# Stated exercise 1
In the acid rain article, why does the rain and snow falling on the Adirondacks carry acid? Answer in one to three sentences.

==== Source excerpt

EAGLE BAY, N.Y. -- The remarkable thing about Big Moose Lake on a bright summer day is what is not happening.
Canoeists paddle across the sparkling lake, which lies close to this sleepy Adirondacks village. Teen-agers water-ski. Children mount a high-pitched campaign to win permission from their mothers to go swimming.
Nobody is fishing.
Anglers used to come to Big Moose Lake for the trout, but the trout have not been plentiful for many years, thanks to a long-distance pollution problem that was supposed to be well on its way to being solved almost a decade ago.
But acid rain never went away.
The water in Big Moose Lake, like the waters of more than a quarter of the 2,800 streams and lakes in the Adirondacks, is still too acidic to support a robust trout population. Sulfur dioxide, emitted from coal-burning power plants in the Midwest, becomes sulfuric acid when it mixes with atmospheric moisture. After traveling hundreds of miles, it falls as rain and snow on this scenic pine-covered mountain range.
"It's like living downwind of a volcano that's erupting 24 hours a day," said C.V. "Major" Bowes, owner of the Cove Wood Inn, which overlooks Big Moose Lake.
Clean Air Act
Acid rain, which emerged as an environmental threat in the late 1970s, was tackled in the 1990 amendments to the Clean Air Act. Sulfur dioxide emissions at the nation's largest power plants have been cut in half, thanks in part to an innovative pollution-credit trading scheme that gives utilities an incentive to reduce their emissions even more than required.
But a recent government report found that despite the cuts "the recovery anticipated in 1990 has not been realized" in the Adirondacks, one of the regions most severely affected by acid rain.
"There's less sulfur hitting the ground now, but that doesn't restore the damage that's already been done," said John Sheehan of the Adirondack Council, a regional environmental group. "We need a lot less hitting the ground to begin to recover."
And because of concentrations of other acid-producing pollutants in precipitation, the report found that many parts of the country that were not previously thought of as acid-rain hot zones could be affected in the future.
Environmentalists in upstate New York say the latest assessment shows the need for further reductions in emissions from power plants. Utilities argue that existing regulations, which will mandate further emissions cuts starting next year, should be given time to work.
"Every utility has done what's required, and in fact they've gone beyond what's required," said John Kinsman, manager of atmospheric science for the Edison Electric Institute, a Washington trade group that represents shareholder-owned utilities.
Reduction in wildlife
One of the main effects of acid rain is a reduction in the variety of wildlife in areas whose lakes and rivers become too acidic to support fish and other aquatic life, such as frogs and clams.

========
==== Data supplied

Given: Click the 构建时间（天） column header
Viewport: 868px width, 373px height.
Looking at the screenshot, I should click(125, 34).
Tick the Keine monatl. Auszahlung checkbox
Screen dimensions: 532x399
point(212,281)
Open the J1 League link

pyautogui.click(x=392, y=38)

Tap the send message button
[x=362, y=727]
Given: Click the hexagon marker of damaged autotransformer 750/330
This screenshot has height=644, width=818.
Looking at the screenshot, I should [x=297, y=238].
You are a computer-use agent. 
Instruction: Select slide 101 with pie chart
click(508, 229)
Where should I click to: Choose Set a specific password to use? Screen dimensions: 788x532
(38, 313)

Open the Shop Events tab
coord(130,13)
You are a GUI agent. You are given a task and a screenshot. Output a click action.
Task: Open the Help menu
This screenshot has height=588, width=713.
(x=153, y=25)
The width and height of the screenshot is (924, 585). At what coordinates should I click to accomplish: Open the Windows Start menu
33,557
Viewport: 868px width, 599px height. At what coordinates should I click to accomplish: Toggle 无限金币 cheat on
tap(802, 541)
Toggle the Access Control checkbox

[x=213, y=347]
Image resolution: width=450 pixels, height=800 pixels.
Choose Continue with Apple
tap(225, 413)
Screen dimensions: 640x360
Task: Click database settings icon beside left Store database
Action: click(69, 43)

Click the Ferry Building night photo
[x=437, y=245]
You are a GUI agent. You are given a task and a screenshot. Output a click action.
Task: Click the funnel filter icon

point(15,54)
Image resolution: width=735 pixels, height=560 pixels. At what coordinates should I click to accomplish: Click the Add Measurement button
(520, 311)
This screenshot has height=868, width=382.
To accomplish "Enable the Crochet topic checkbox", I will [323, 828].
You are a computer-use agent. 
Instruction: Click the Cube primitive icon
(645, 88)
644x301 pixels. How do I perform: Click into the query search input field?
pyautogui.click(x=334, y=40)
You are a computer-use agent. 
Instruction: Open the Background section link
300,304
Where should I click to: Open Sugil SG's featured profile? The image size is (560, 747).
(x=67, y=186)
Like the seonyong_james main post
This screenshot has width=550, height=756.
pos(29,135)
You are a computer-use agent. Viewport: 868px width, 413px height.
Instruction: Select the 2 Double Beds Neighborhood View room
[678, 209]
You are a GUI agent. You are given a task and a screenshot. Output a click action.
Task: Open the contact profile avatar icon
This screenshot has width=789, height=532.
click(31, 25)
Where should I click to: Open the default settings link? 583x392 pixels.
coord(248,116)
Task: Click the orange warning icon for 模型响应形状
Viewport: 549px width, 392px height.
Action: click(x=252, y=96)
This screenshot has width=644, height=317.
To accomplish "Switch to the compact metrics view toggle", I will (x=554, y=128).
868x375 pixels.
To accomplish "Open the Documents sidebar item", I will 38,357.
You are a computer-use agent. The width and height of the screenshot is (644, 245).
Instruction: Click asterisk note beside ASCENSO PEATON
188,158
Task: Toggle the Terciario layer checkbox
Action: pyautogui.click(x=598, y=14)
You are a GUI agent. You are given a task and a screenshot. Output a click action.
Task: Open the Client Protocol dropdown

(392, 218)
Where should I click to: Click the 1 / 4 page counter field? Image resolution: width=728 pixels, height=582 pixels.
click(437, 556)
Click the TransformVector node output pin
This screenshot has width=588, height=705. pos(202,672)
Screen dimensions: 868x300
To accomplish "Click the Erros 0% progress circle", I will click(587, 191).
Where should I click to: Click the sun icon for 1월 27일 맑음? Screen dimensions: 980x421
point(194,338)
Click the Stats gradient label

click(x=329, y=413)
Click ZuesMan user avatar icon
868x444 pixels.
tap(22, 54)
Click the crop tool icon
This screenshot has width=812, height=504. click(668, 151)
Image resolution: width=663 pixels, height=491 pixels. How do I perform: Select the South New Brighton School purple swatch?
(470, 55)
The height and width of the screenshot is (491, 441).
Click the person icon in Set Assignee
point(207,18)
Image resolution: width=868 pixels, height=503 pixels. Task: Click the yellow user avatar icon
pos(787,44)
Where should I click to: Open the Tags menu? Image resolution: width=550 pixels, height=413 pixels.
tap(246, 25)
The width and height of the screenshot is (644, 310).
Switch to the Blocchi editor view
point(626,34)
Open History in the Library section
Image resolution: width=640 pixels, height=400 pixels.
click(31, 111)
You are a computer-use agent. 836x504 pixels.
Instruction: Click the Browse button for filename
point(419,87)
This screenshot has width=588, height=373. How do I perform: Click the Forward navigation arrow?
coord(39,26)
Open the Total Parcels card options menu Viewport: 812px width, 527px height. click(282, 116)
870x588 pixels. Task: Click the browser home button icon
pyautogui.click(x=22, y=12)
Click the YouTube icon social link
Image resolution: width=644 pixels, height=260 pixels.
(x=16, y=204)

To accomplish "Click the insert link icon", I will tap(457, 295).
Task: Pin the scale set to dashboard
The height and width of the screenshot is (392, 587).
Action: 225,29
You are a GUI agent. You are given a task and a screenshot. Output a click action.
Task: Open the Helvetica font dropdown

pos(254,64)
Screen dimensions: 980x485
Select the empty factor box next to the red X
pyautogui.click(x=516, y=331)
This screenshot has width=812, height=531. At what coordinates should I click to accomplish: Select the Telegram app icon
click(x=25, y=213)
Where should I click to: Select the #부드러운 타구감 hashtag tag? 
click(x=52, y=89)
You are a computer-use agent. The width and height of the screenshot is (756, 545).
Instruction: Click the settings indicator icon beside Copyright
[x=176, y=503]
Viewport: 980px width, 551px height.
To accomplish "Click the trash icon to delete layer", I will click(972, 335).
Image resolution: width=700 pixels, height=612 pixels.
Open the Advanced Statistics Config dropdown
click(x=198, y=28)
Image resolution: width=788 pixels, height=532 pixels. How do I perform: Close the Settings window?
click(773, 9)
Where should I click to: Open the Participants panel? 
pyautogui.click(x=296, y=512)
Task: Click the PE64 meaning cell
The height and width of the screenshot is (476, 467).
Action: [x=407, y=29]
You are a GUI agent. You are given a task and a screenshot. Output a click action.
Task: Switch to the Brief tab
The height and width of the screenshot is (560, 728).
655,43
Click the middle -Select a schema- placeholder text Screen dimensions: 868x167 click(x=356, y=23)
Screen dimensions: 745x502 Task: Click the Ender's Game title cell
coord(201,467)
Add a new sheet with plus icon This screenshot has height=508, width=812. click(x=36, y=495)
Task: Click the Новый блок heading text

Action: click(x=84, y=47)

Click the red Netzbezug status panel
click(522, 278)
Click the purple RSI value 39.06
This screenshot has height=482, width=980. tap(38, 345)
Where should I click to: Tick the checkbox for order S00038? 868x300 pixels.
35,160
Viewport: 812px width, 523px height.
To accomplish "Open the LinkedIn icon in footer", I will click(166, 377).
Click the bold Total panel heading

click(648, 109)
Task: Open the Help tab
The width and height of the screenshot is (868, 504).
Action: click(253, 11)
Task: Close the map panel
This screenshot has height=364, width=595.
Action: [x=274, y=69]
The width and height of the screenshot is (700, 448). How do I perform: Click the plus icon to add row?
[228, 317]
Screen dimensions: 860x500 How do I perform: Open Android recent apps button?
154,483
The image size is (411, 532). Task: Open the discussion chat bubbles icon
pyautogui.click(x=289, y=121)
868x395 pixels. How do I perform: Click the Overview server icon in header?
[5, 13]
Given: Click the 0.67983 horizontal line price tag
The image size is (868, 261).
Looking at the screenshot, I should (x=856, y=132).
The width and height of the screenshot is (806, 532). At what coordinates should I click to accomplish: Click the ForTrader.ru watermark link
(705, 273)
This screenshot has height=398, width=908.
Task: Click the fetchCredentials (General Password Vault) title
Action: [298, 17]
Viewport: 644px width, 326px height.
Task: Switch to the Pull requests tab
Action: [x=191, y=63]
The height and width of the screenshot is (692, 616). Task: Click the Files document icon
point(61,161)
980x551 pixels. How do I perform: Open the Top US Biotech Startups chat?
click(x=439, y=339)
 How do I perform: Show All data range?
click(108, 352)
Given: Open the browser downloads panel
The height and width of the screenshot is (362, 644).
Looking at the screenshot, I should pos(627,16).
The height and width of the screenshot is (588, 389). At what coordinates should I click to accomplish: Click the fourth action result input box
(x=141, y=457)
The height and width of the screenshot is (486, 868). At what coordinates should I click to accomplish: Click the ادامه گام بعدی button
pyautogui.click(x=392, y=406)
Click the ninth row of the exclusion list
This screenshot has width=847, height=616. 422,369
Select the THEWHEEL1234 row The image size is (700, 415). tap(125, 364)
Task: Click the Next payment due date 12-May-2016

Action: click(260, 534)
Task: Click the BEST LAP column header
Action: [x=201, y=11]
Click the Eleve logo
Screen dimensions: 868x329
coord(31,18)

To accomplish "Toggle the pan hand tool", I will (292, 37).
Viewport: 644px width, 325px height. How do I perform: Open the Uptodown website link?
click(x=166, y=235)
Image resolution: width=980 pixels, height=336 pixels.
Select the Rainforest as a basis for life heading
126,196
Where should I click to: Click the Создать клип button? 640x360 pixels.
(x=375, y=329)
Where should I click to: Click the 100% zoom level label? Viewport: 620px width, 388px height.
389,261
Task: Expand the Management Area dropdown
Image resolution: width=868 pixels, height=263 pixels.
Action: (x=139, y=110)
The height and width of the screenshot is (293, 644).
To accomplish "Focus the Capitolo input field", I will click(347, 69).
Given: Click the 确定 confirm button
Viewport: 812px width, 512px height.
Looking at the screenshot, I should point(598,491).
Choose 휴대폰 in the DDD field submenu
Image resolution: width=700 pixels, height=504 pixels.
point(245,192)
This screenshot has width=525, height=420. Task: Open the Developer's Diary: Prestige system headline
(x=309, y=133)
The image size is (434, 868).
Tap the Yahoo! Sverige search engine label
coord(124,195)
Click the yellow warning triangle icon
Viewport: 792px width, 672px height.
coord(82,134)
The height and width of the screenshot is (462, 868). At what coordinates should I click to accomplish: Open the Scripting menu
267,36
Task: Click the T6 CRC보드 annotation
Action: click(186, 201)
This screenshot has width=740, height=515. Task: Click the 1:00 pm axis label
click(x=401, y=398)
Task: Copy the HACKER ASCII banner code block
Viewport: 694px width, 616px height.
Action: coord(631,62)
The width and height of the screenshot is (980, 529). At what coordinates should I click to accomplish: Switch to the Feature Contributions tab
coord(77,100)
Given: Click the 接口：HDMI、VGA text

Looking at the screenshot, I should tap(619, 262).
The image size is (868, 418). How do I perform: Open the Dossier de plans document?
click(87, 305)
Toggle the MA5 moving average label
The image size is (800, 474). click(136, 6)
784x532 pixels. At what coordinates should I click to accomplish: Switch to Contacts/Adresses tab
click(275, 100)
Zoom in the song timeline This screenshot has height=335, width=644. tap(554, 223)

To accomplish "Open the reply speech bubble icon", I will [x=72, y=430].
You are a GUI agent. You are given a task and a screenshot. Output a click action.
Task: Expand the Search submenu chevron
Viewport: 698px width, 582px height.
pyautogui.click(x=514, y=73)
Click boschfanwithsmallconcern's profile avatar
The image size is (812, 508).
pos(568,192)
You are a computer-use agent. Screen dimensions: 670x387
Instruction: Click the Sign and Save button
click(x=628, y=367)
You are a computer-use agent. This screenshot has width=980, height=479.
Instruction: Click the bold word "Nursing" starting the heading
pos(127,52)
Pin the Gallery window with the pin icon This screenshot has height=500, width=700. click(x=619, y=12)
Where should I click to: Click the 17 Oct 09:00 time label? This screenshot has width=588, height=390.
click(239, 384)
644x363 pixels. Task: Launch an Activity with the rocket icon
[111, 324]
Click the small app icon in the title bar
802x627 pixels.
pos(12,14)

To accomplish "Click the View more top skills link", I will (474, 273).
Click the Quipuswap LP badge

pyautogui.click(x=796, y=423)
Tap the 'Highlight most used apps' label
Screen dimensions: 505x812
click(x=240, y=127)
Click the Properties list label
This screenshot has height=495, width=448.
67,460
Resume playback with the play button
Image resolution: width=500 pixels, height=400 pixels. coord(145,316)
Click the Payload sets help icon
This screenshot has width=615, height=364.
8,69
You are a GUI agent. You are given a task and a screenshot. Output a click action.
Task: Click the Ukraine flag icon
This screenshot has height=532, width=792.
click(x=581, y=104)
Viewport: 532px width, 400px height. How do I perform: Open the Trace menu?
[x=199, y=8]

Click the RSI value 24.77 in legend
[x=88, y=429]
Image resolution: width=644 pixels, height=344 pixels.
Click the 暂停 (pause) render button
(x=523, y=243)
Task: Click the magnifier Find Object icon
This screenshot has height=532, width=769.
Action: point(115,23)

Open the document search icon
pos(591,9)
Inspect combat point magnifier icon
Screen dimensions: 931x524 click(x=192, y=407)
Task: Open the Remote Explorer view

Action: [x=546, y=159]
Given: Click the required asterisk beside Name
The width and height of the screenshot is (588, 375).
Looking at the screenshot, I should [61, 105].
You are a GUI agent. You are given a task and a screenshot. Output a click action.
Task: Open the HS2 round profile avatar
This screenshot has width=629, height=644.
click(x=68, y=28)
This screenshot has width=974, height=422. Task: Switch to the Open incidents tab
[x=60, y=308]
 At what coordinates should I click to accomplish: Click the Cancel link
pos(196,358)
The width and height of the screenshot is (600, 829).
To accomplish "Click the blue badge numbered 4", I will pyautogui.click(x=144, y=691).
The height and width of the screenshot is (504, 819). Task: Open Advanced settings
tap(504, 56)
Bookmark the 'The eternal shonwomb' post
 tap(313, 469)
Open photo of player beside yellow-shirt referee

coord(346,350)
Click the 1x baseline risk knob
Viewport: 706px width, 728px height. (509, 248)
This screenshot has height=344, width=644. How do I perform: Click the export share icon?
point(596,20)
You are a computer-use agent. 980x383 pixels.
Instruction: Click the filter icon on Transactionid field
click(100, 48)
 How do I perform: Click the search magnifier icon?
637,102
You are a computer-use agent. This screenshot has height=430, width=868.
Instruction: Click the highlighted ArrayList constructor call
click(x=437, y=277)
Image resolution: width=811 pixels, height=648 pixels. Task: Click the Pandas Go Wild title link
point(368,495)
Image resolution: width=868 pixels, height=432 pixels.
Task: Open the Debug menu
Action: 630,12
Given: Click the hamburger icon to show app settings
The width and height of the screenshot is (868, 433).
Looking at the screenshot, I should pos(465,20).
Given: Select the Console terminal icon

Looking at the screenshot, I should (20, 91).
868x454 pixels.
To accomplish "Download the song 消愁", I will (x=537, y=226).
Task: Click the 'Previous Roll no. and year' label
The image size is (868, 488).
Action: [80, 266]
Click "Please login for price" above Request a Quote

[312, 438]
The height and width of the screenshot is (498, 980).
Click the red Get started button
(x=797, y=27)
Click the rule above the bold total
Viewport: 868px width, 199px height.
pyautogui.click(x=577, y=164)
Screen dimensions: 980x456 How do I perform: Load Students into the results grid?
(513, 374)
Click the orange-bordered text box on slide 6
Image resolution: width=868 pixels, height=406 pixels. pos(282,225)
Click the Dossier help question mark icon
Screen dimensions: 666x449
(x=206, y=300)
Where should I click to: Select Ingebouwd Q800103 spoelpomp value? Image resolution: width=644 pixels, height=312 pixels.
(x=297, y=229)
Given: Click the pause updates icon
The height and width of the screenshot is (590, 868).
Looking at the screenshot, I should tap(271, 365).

========

# Stated exercise 2
Swap "link" for "tab" in the records from their first line through the line containing "pyautogui.click(x=392, y=38)", and give back only those lines with nothing else changed.

# Response 1
Coal-burning power plants in the Midwest emit sulfur dioxide, which becomes sulfuric acid when it mixes with atmospheric moisture. After traveling hundreds of miles, it falls as rain and snow on the Adirondacks.

# Response 2
Given: Click the 构建时间（天） column header
Viewport: 868px width, 373px height.
Looking at the screenshot, I should click(125, 34).
Tick the Keine monatl. Auszahlung checkbox
Screen dimensions: 532x399
point(212,281)
Open the J1 League tab

pyautogui.click(x=392, y=38)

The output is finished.